RECORDS PROVIDED:
━━━━━━━━
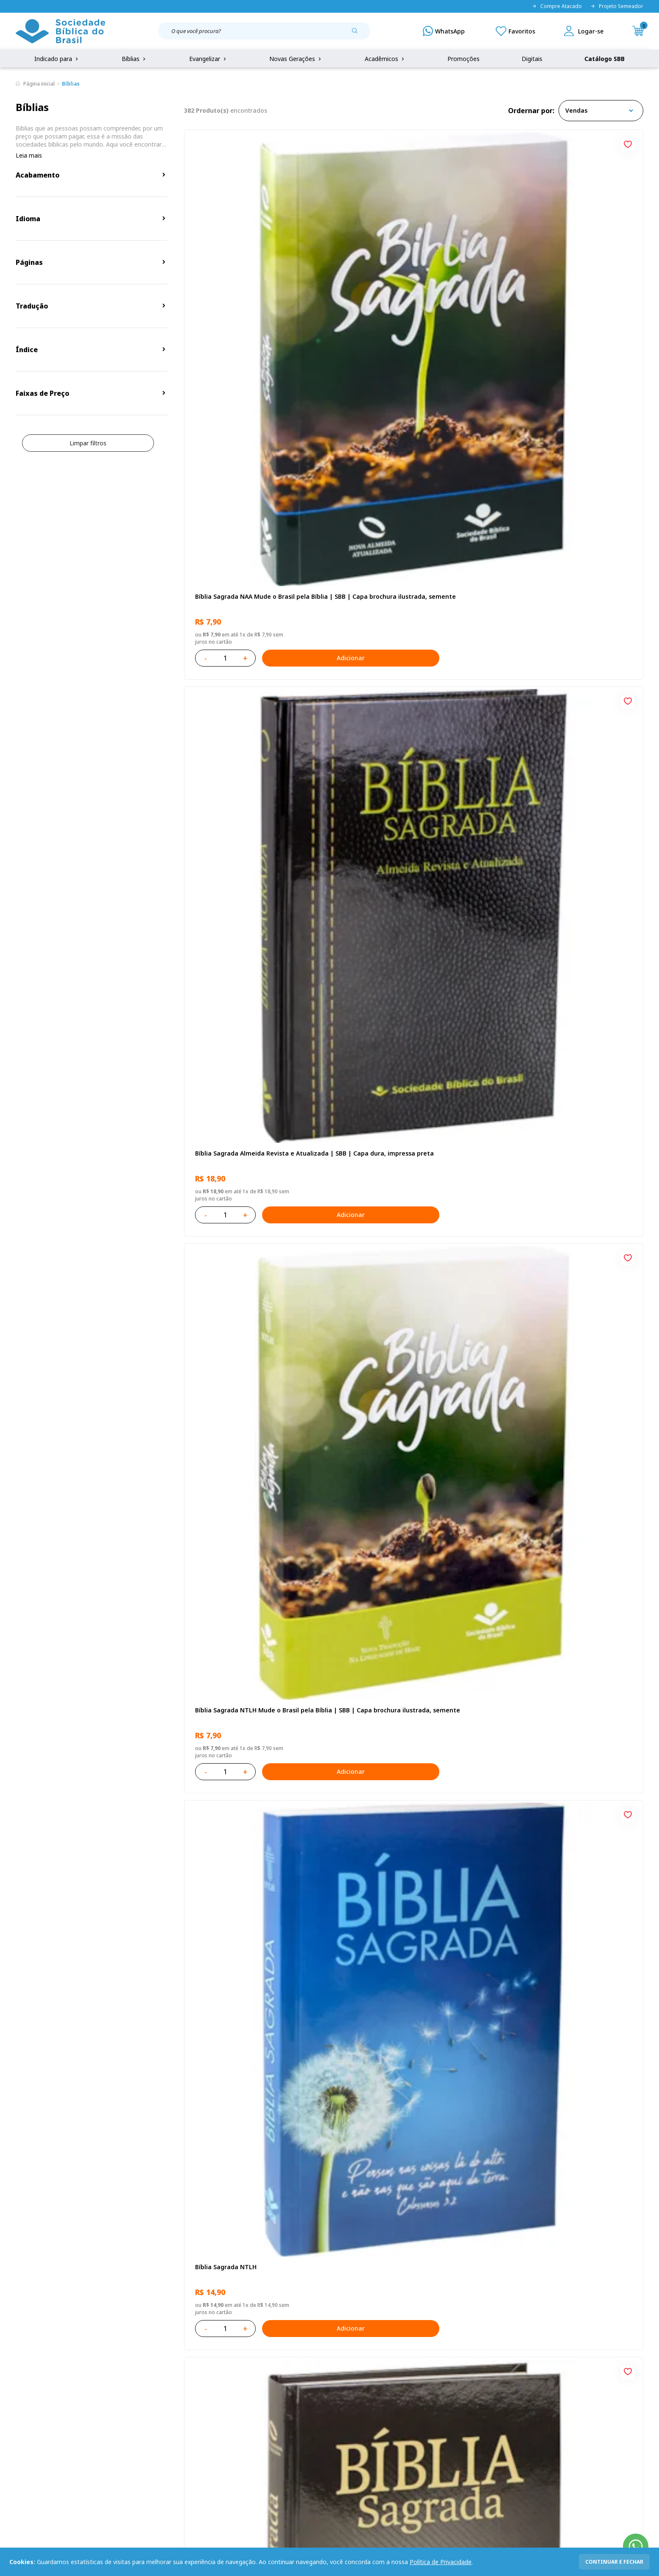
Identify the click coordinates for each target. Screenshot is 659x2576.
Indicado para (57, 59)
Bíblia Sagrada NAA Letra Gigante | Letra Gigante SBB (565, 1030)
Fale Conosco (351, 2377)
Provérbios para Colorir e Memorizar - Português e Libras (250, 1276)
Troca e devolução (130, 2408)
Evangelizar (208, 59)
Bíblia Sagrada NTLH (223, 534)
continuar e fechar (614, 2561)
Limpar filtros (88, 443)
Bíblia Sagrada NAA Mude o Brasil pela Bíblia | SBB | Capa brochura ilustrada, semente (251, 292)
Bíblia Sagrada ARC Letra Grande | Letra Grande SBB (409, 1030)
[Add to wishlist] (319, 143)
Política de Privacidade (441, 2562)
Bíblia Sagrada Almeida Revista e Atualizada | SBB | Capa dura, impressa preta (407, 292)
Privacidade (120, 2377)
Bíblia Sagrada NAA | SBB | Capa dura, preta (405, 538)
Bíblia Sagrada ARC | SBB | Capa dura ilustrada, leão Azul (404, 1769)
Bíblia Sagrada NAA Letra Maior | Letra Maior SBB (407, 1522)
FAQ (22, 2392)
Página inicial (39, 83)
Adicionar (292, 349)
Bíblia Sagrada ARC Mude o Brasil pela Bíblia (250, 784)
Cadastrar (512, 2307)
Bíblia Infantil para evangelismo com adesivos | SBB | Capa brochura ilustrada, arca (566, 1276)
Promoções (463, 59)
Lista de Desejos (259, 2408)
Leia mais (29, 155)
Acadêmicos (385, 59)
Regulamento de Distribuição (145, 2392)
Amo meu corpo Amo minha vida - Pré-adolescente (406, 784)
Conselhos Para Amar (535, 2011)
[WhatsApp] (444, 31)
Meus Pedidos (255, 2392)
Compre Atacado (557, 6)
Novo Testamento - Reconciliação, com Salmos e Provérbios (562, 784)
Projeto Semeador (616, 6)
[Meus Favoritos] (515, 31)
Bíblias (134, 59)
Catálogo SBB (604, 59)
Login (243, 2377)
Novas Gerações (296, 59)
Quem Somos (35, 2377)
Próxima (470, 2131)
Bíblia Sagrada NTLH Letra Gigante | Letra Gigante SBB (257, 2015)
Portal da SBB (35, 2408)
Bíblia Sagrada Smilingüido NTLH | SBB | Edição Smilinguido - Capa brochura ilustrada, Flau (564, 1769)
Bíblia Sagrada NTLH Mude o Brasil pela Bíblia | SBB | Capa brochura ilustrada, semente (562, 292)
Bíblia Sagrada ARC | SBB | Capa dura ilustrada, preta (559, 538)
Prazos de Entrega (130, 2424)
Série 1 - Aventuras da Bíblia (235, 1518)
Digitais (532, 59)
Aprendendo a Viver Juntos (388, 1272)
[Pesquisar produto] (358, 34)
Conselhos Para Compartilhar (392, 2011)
━━━━━━━━
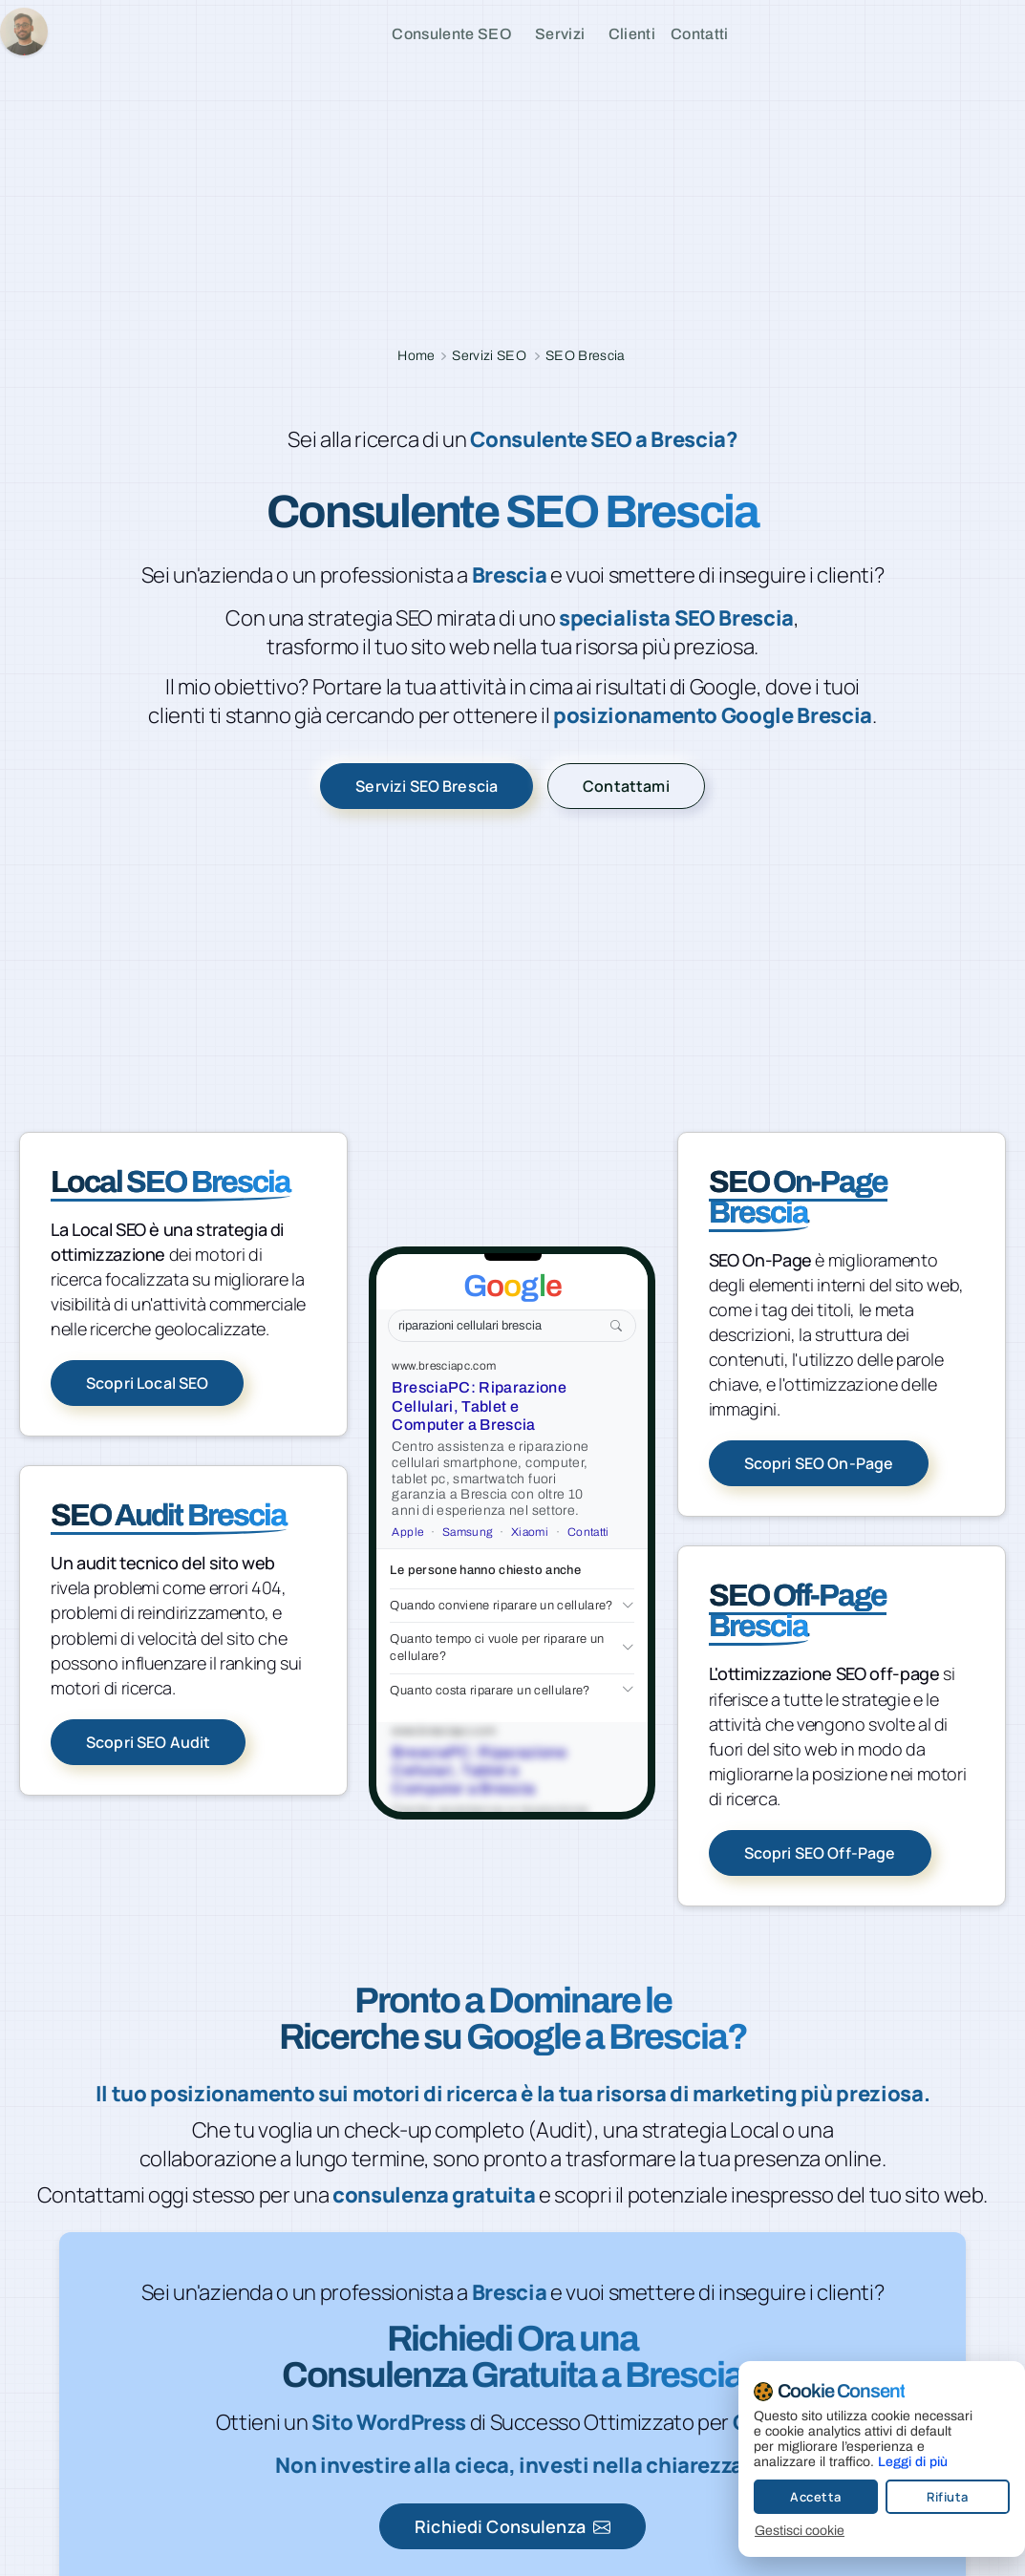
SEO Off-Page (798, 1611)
━━━━━━━━
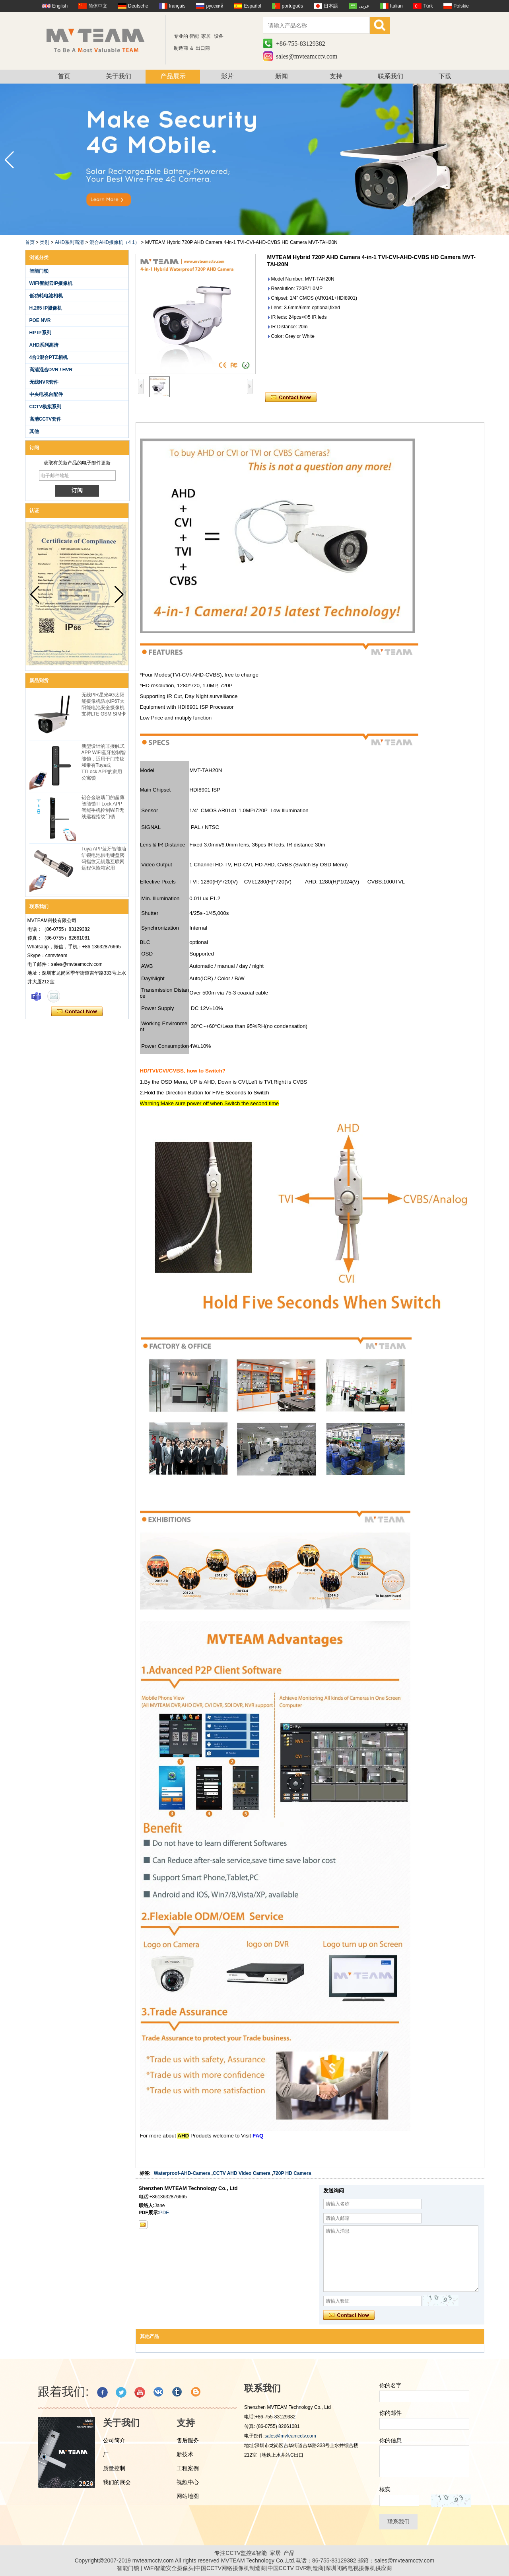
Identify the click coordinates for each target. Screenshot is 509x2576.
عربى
━━━━━━━━
AIM OF THE EXERCISE: Return each line of the listing that contains the word "preta".

TASK ANSWER:
Bíblia Sagrada Almeida Revista e Atualizada | SBB | Capa dura, impressa preta (407, 292)
Bíblia Sagrada NAA | SBB | Capa dura, preta (405, 538)
Bíblia Sagrada ARC | SBB | Capa dura ilustrada, preta (559, 538)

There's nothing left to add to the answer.